We have a Super-Wolf-Blood Moon.
I find the order in which we English speakers want to place our adjectives fascinating. This order feels right. But… Super-Blood-Wolf Moon works.
It’s the Wolf Moon, because of the month, Blood because it an eclipse, and Super because the Moon is at perigee with your planet. It should appear larger than most full moons.

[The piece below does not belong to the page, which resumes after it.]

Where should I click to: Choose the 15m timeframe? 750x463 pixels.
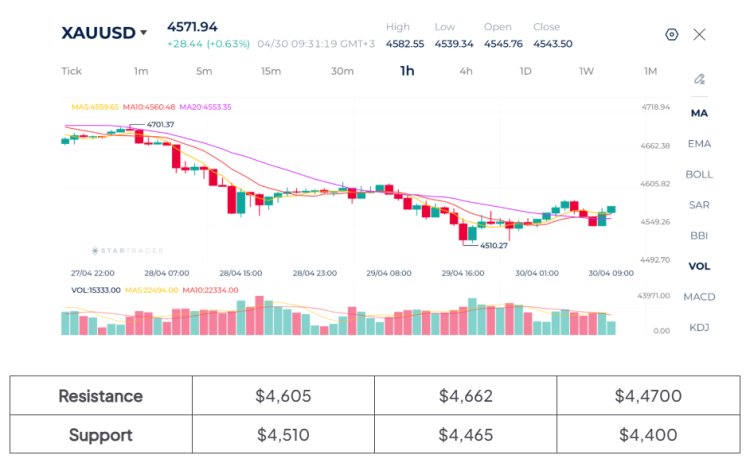click(270, 71)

Explanation: Tonight a bright full Moon will fade to red. Tonight’s moon will be particularly bright because it is reaching its fully lit phase when it is relatively close to the Earth in its elliptical orbit. In fact, by some measures of size and brightness, tonight’s full Moon is designated a supermoon, although perhaps the “super” is overstated because it will be only a few percent larger and brighter than the average full Moon. However, our Moon will fade to a dim red because it will also undergo a total lunar eclipse — an episode when the Moon becomes completely engulfed in Earth’s shadow. The faint red color results from blue sunlight being more strongly scattered away by the Earth’s atmosphere. A January full moon, like the one visible tonight, is referred to as a Wolf Moon in some cultures. Tonight’s supermoon total eclipse will last over an hour and be best visible from North and South America after sunset. The featured time-lapse video shows the last total lunar eclipse — which occurred in 2018 July. The next total lunar eclipse will occur only in 2021 May.